What you need to do:
Copy every line of the entries below that contains the word "label", matching case exactly.

── Materials provided

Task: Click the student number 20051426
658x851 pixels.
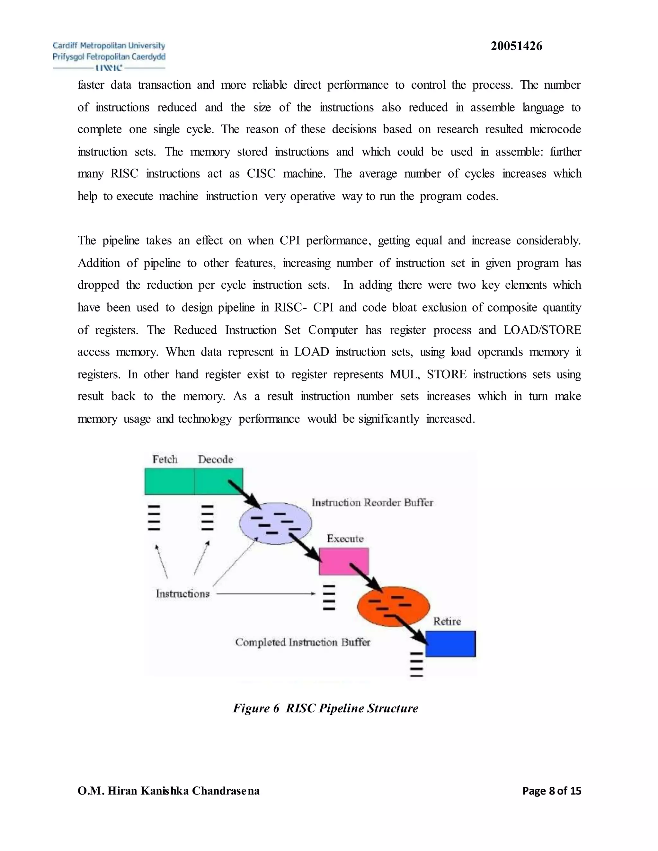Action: coord(516,46)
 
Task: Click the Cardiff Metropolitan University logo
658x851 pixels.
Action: coord(109,57)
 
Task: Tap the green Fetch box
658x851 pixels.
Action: coord(169,481)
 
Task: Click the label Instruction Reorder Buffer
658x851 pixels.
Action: coord(372,503)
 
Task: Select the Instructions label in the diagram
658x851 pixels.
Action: coord(182,593)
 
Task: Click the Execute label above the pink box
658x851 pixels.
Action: coord(345,539)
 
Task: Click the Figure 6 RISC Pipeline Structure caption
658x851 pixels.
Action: coord(325,708)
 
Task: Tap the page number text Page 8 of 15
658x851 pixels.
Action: coord(552,791)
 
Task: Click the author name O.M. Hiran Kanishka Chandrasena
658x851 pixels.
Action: coord(168,791)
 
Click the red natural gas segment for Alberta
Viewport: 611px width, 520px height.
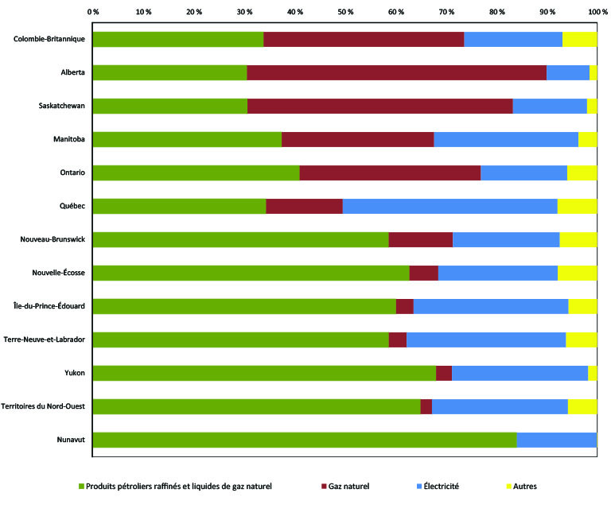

────

Solution to the problem:
Task: Click the label Instruction Reorder Buffer
Task: Select the Instructions label in the diagram
Task: Click the Execute label above the pink box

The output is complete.